Asymmetries in adaptive optics point spread functions

Alexander Madurowicz, Bruce Macintosh, Jeffrey Chilcote, Marshall Perrin, Lisa Poyneer, Laurent Pueyo, Jean Baptiste Ruffio, Vanessa P. Bailey, Travis Barman, Joanna Bulger, Tara Cotten, Robert J. De Rosa, Rene Doyon, Gaspard Duchêne, Thomas M. Esposito, Michael P. Fitzgerald, Katherine B. Follette, Benjamin L. Gerard, Stephen J. Goodsell, James R. GrahamAlexandra Z. Greenbaum, Pascale Hibon, Li Wei Hung, Patrick Ingraham, Paul Kalas, Quinn Konopacky, Jérôme Maire, Franck Marchis, Mark S. Marley, Christian Marois, Stanimir Metchev, Maxwell A. Millar-Blanchaer, Eric L. Nielsen, Rebecca Oppenheimer, David Palmer, Jennifer Patience, Abhijith Rajan, Julien Rameau, Fredrik T. Rantakyrö, Dmitry Savransky, Anand Sivaramakrishnan, Inseok Song, Remi Soummer, Melissa Tallis, Sandrine Thomas, Jason J. Wang, Kimberly Ward-Duong, Schuyler Wolff

Research output: Contribution to journalArticle

Abstract

An explanation for the origin of asymmetry along the preferential axis of the point spread function (PSF) of an AO system is developed. When phase errors from high-altitude turbulence scintillate due to Fresnel propagation, wavefront amplitude errors may be spatially offset from residual phase errors. These correlated errors appear as asymmetry in the image plane under the Fraunhofer condition.
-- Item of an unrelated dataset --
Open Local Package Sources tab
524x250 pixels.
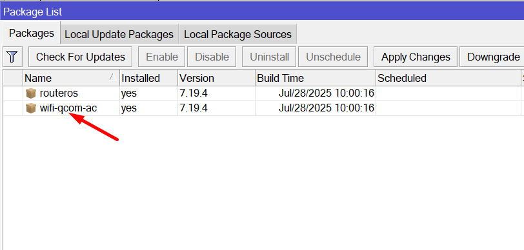click(x=237, y=34)
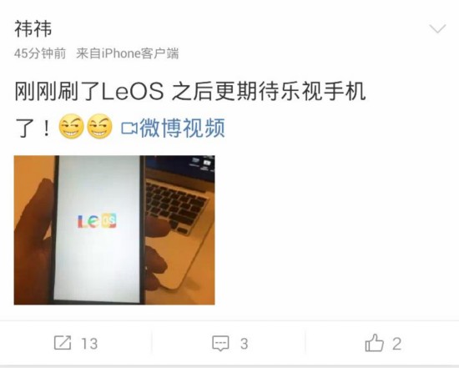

In an analytic model with an open-loop AO system, the strength of the asymmetry is calculated for a single mode of phase aberration, which generalizes to two dimensions under a Fourier decomposition of the complex illumination. Other parameters included are the spatial offset of the AO correction, which is the wind velocity in the frozen flow regime multiplied by the effective AO time delay and propagation distance or altitude of the turbulent layer. In this model, the asymmetry is strongest when the wind is slow and nearest to the coronagraphic mask when the turbulent layer is far away, such as when the telescope is pointing low toward the horizon. A great emphasis is made about the fact that the brighter asymmetric lobe of the PSF points in the opposite direction as the wind, which is consistent analytically with the clarification that the image plane electric field distribution is actually the inverse Fourier transform of the aperture plane. Validation of this understanding is made with observations taken from the Gemini Planet Imager, as well as being reproducible in end-to-end AO simulations.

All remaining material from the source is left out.